In advance of the prime minister's visit, the heads of the Waqf, the Islamic religious trust, called for a mass Muslim prayer vigil at the mosque at the Tomb of the Partriarchs. There were also calls by Palestinians in the city to fly black flags and demonstrations against the visit.
In the course of one week in August 1929, 133 Jews were killed in the unrest around the country. In addition 110 Arabs died, almost all at the hands of British security forces. By far the worst of the violence against Jews took place in Hebron, at the time a city of some 21,000 residents, of whom some 700 were Jewish and the remainder Arab Muslims.
In 1994, the Tomb of the Patriarchs was the site of a massacre carried out by an American Jewish immigrant physician, Baruch Goldstein. In the wake of those killings, an international supervisory force was established in the city. The force was later expanded as part of the Wye River Memorandum, signed in 1998 by Netanyahu, then serving his first term as prime minister, and Palestinian leader Yasser Arafat.
Control of the city was divided between Israeli forces and the Palestinian Authority. Netanyahu declined to renew the mandate of the international observer force when it expired earlier this year.

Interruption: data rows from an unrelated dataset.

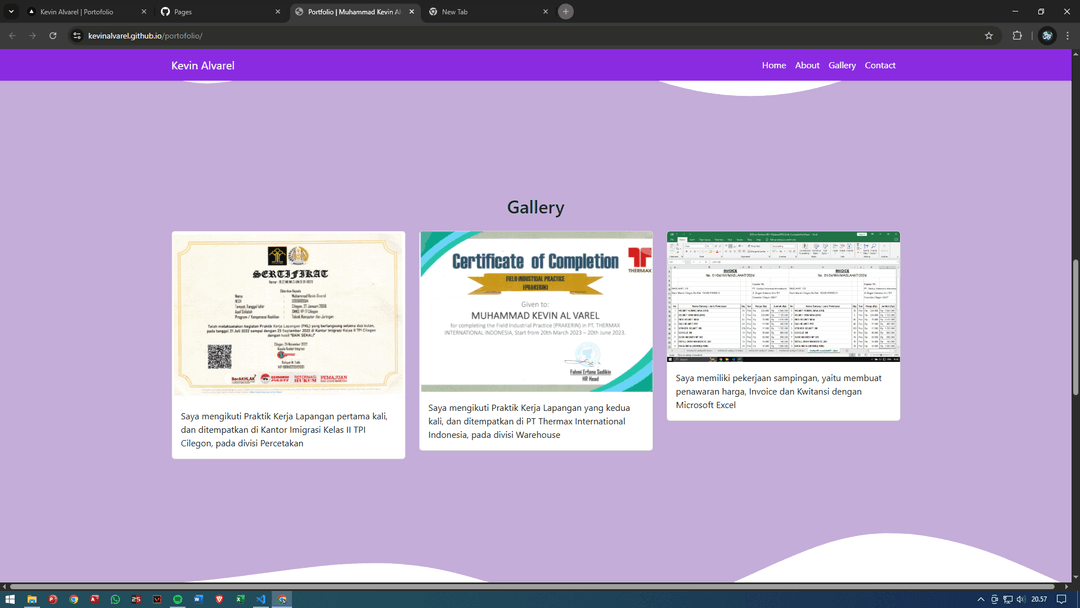1080x608 pixels.
Task: Click the browser profile avatar icon
Action: [x=1047, y=35]
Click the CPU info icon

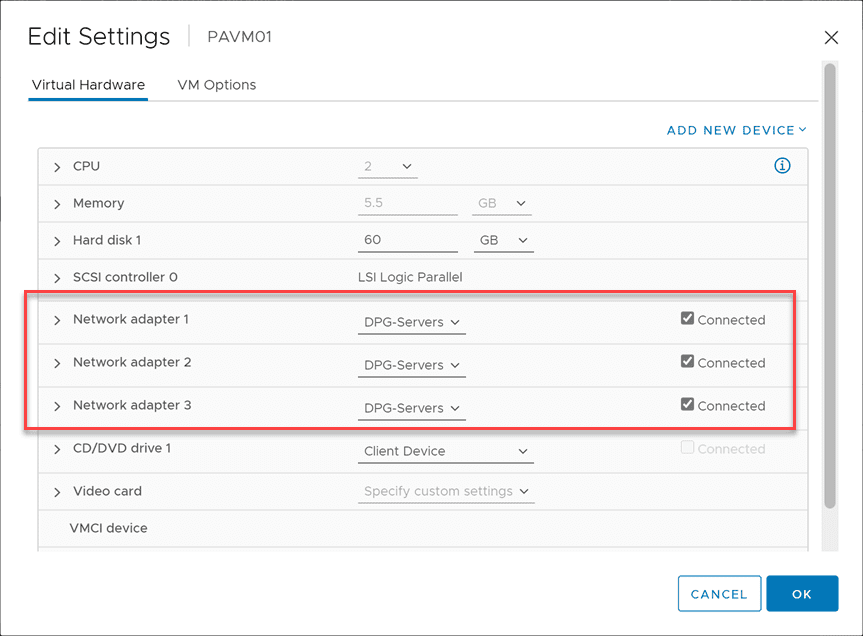coord(783,166)
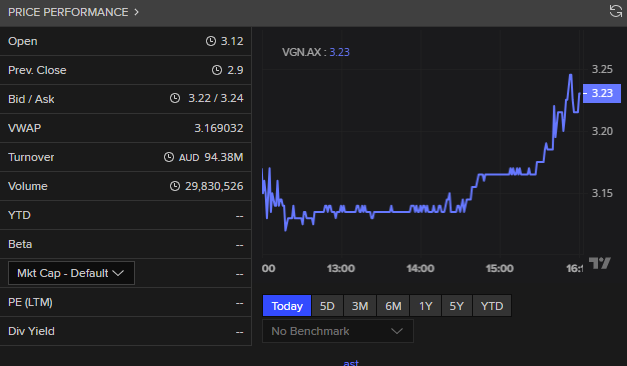Click the refresh icon in the panel header

(615, 11)
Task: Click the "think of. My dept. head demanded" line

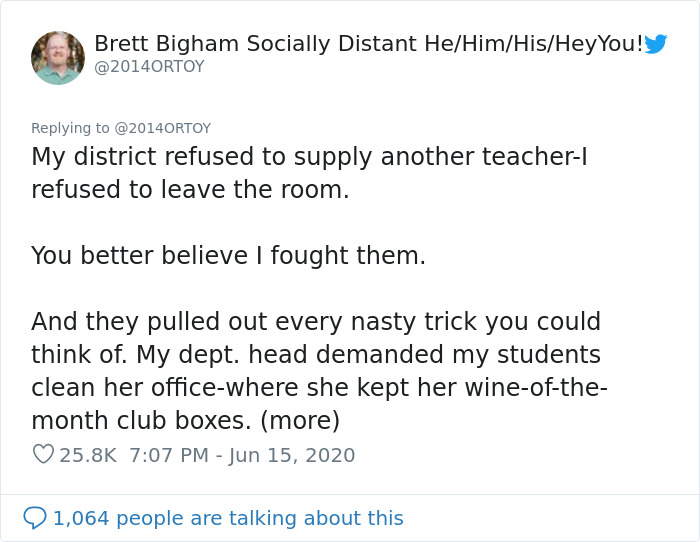Action: [316, 354]

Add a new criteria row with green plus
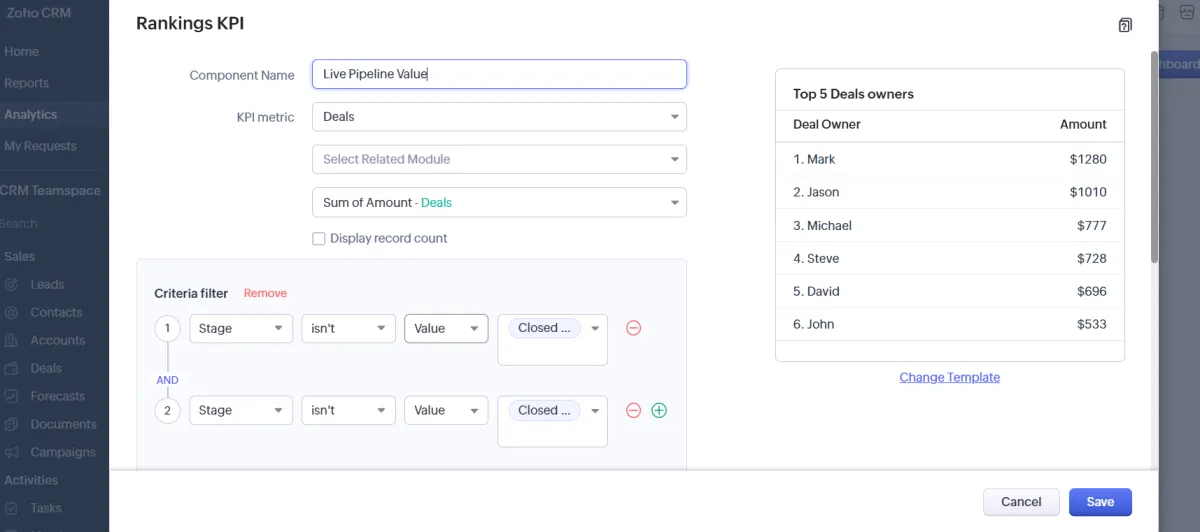click(x=659, y=410)

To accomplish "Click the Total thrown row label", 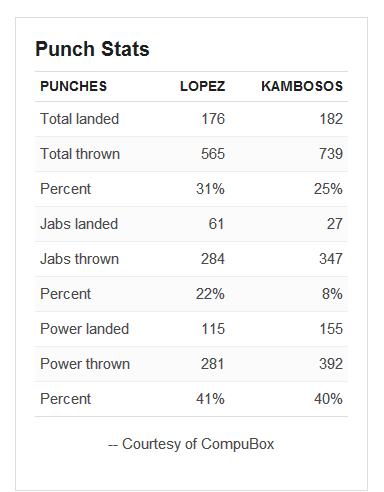I will (x=80, y=154).
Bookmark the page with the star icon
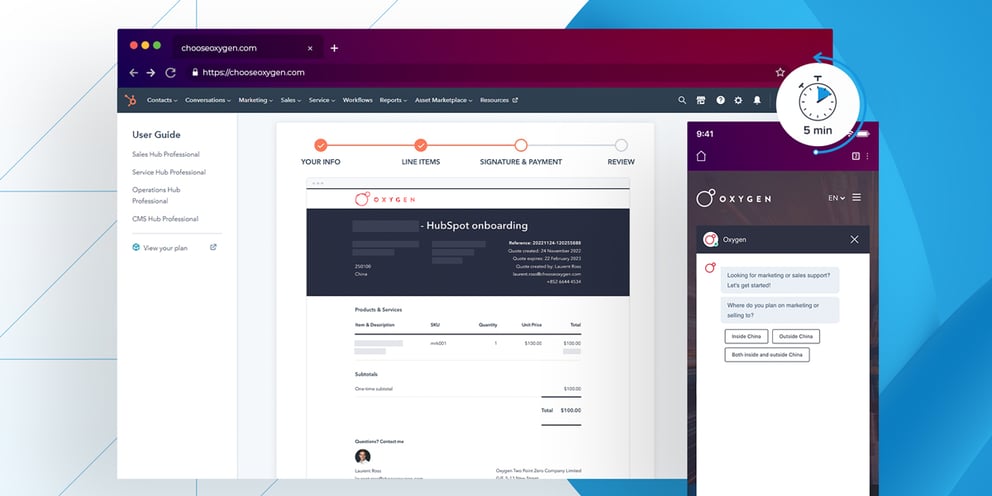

Earlier this week, the prime minister opened the new school year on Sunday with a visit to the West Bank settlement of Elkana, where he said that he aspires to apply Israeli sovereignty in all West Bank Jewish settlements. Speaking just over two weeks before the September 17 Knesset election, the prime minister vowed that there would be "no more uprooting" of West Bank settlements.
Jack Khoury contributed to this report.